Zapytana o to, czy znowu dojdzie do zmiany podręczników, odparła, że byłoby to zbyt duże obciążenie finansowe dla państwa i dla rodziców. Przyznała jednocześnie, że lista lektur powinna zostać "uwspółcześniona".

"Odczarnkowienie i odpolitycznienie historii"

Odnosząc się do obietnic dotyczących ograniczenia prac domowych, Nowacka przekazała, że resort pracuje nad szczegółowym rozporządzeniem w tej sprawie.

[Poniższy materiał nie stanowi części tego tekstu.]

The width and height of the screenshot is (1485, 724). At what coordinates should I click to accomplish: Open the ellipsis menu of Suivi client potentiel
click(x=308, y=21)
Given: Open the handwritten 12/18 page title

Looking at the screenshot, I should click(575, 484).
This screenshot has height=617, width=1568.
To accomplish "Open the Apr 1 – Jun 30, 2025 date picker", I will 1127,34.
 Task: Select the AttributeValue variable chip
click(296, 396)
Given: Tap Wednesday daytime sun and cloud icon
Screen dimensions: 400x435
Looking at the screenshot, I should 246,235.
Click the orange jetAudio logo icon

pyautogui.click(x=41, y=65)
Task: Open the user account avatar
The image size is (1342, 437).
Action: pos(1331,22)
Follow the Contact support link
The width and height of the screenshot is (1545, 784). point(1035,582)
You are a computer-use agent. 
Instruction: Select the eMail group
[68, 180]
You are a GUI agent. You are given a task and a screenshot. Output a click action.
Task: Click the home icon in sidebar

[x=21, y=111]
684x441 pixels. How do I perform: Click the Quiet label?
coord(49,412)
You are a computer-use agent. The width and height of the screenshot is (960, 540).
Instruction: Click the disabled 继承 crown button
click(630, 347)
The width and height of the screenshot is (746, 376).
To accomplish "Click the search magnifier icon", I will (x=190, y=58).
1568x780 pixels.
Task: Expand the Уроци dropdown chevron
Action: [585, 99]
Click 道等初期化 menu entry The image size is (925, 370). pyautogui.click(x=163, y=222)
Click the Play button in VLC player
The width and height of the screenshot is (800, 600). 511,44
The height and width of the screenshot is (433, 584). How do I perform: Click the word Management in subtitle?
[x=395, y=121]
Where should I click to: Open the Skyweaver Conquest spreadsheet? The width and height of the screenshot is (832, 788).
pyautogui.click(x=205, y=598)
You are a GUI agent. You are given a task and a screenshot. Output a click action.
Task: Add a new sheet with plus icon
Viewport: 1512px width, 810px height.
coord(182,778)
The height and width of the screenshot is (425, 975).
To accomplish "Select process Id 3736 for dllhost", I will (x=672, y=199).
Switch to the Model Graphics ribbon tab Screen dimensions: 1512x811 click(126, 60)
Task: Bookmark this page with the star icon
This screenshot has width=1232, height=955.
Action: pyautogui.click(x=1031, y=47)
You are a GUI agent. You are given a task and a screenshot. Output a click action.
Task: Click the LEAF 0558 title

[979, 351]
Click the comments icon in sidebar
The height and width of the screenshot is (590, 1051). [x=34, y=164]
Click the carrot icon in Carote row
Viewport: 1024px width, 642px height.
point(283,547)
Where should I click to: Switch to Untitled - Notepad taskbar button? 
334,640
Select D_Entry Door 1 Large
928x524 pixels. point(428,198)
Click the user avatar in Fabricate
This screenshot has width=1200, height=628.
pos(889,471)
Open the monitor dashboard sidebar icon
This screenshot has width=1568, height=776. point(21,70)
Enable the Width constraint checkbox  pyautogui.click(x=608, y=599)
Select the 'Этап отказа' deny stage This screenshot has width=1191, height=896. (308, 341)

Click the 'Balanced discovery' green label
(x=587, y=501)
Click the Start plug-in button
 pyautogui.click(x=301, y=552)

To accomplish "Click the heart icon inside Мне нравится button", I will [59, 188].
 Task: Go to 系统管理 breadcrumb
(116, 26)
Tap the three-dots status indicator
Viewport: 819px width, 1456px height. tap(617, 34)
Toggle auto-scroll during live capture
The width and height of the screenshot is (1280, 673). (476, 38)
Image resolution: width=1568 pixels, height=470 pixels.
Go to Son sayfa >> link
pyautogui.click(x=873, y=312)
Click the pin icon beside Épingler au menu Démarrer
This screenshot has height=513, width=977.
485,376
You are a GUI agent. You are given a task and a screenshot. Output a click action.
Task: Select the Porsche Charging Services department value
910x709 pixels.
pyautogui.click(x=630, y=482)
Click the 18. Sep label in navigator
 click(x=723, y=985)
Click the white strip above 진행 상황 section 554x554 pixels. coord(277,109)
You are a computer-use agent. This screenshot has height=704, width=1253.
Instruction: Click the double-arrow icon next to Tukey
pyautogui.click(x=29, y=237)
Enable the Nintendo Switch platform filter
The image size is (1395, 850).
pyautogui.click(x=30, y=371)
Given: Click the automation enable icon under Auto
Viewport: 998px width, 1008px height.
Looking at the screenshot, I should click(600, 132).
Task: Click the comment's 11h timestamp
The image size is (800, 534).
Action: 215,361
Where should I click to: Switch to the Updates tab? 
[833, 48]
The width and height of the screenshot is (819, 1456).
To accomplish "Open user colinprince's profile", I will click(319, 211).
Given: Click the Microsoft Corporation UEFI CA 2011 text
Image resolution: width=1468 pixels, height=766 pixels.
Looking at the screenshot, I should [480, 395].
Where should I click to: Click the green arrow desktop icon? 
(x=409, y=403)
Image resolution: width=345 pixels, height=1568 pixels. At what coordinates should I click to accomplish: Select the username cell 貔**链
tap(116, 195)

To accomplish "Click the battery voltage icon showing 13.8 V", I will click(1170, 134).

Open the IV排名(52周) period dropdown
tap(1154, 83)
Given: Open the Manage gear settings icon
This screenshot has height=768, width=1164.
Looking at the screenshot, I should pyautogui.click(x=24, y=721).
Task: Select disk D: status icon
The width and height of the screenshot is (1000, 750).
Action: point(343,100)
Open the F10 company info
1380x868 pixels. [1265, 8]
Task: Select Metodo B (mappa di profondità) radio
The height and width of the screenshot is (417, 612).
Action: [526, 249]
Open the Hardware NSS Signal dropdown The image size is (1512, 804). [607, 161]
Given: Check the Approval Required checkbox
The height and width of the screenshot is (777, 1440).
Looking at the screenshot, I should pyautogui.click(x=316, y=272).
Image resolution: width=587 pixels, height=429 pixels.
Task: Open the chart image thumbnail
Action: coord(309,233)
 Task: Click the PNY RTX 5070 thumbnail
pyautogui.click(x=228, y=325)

Minister odniosła się również do przedmiotu historia i teraźniejszość. - Odczarnkowienie i odpolitycznienie historii to nie lada wyzwanie. Z przedmiotu historia i teraźniejszość zdecydowanie rezygnujemy – powiedziała. Dodała, że jednak szkoła "musi oferować jakiś rodzaj wychowania obywatelskiego".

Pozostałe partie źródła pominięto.